Un familiar de la víctima, quien no quiso identificarse, contó que Silva junto a su esposa estaban acostados cuando fueron sorprendidos por los homicidas. Estos ingresaron por la puerta trasera de la vivienda al aprovechar que estaba deteriorada.
Dos de los verdugos del hombre sostuvieron a la dama mientras los otros dos lo sacaron hasta la enramada de la casa y delante de su pareja le dispararon seis veces.
Constataron que estuviera muerto y huyeron. Los hijos de Silva quienes viven en las adyacencias al escuchar los disparos y el llanto de su madre salieron, pero los asesinos ya no se veían.
Los parientes revelaron que los asesinos saltaron las cercas de otras viviendas para ingresar a la casa, incluso mataron dos perros guardianes. Creen que alguien cercano a la familia contó del mal estado en el que estaba la puerta y por eso los homicidas llegaron por el patio.

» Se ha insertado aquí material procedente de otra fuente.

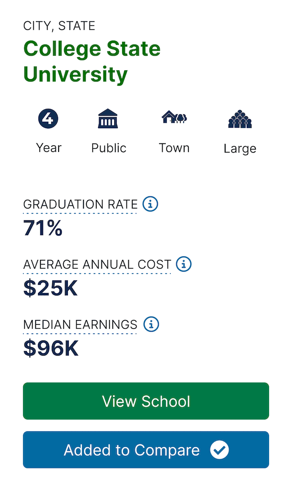The image size is (293, 486).
Task: Click the 4 Year circle icon
Action: coord(48,118)
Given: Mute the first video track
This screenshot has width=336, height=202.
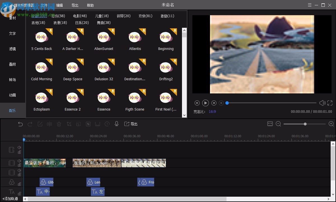Looking at the screenshot, I should tap(19, 147).
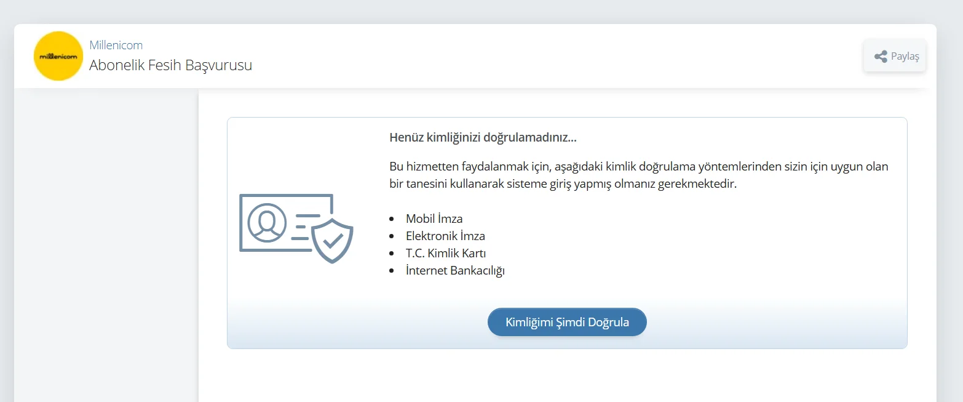Choose T.C. Kimlik Kartı verification method
This screenshot has height=402, width=963.
(445, 252)
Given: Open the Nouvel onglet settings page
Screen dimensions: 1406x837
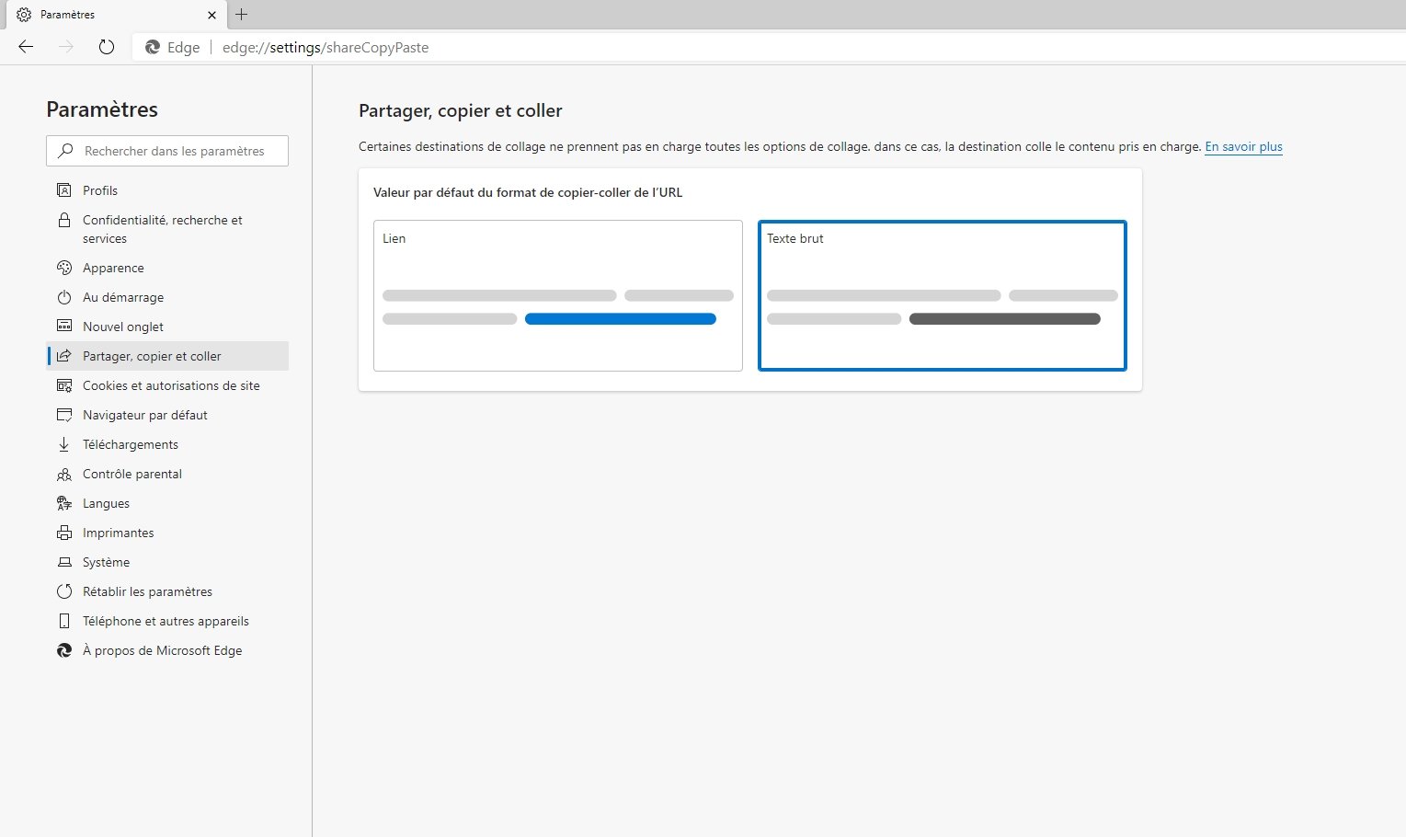Looking at the screenshot, I should (x=123, y=327).
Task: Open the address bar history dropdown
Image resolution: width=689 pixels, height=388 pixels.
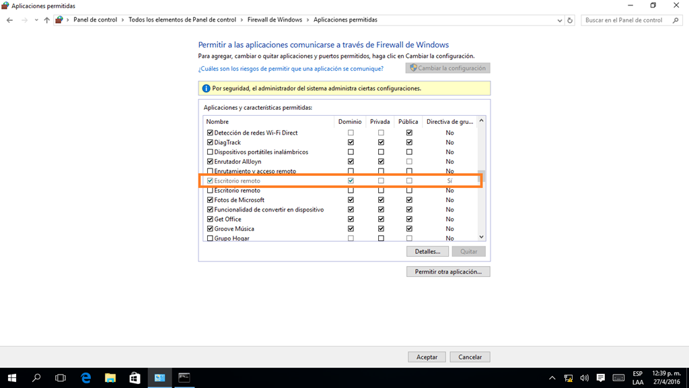Action: click(559, 20)
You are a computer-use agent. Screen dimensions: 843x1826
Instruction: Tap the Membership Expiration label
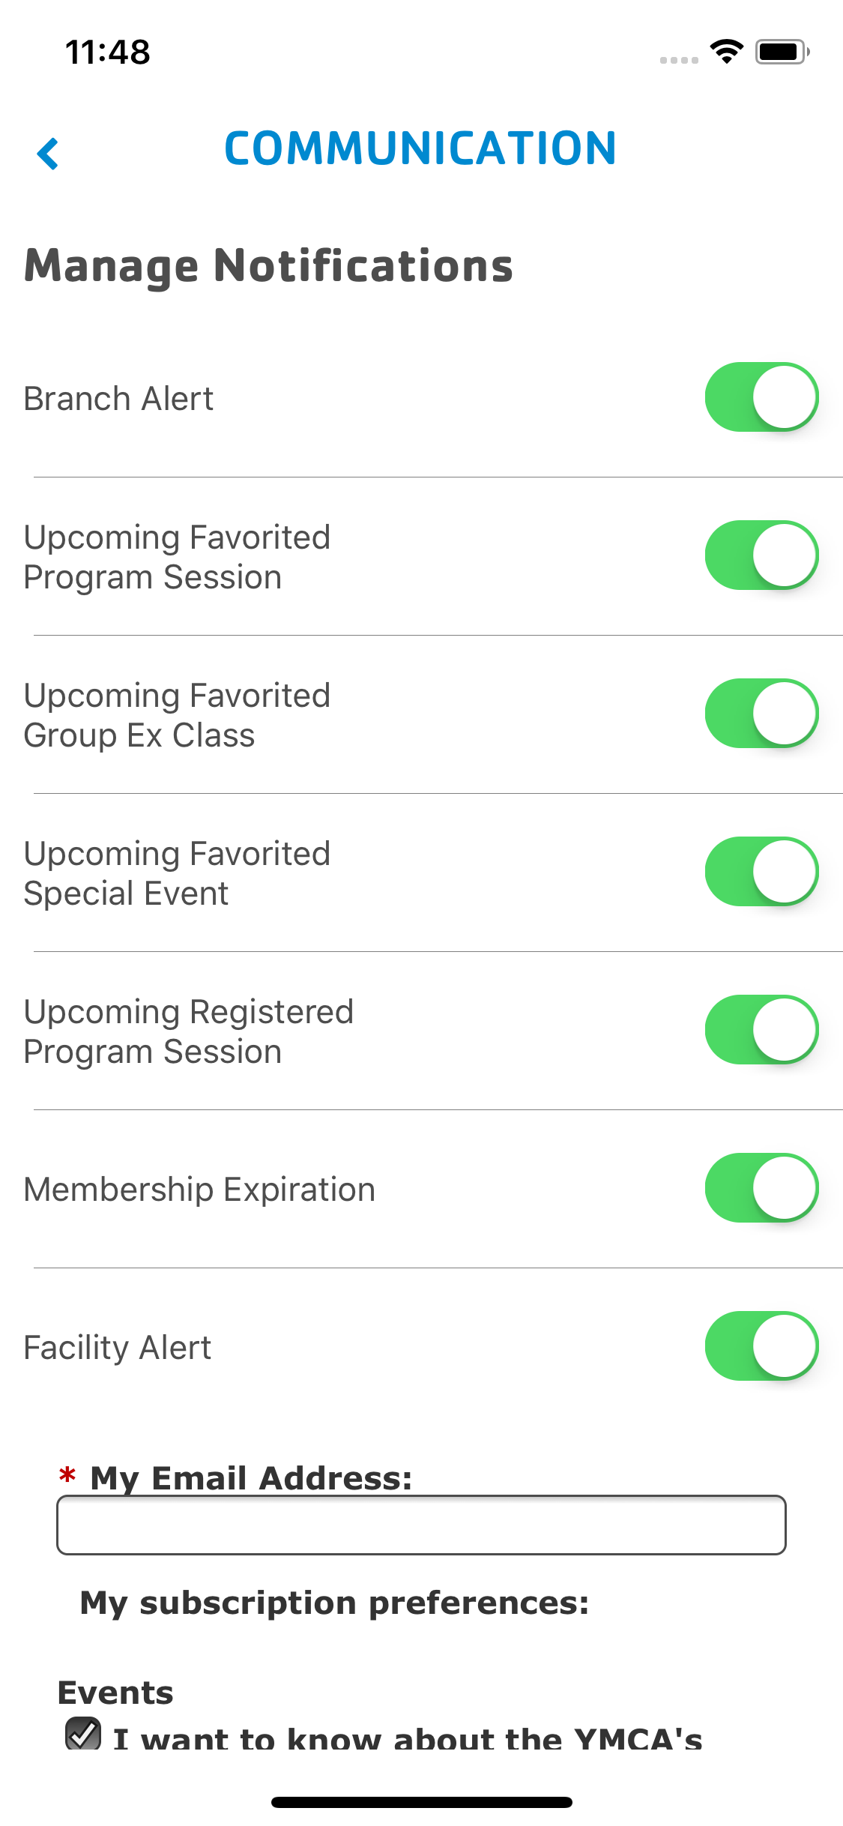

Efectivos de Polimiranda y el Cuerpo de la Policía Bolivariana del Estado Zulia (CPBEZ) llegaron al lugar para resguardar el área mientras llegaban los funcionarios del organismo detectivesco. Se conoció que la víctima no tenía antecedentes penales y no tenía problemas con terceros.
Silva era hijo único y padre de siete hijos. Era jubilado de la Alcaldía del municipio donde laboró como obrero, también se dedicaba a las labores de pesca.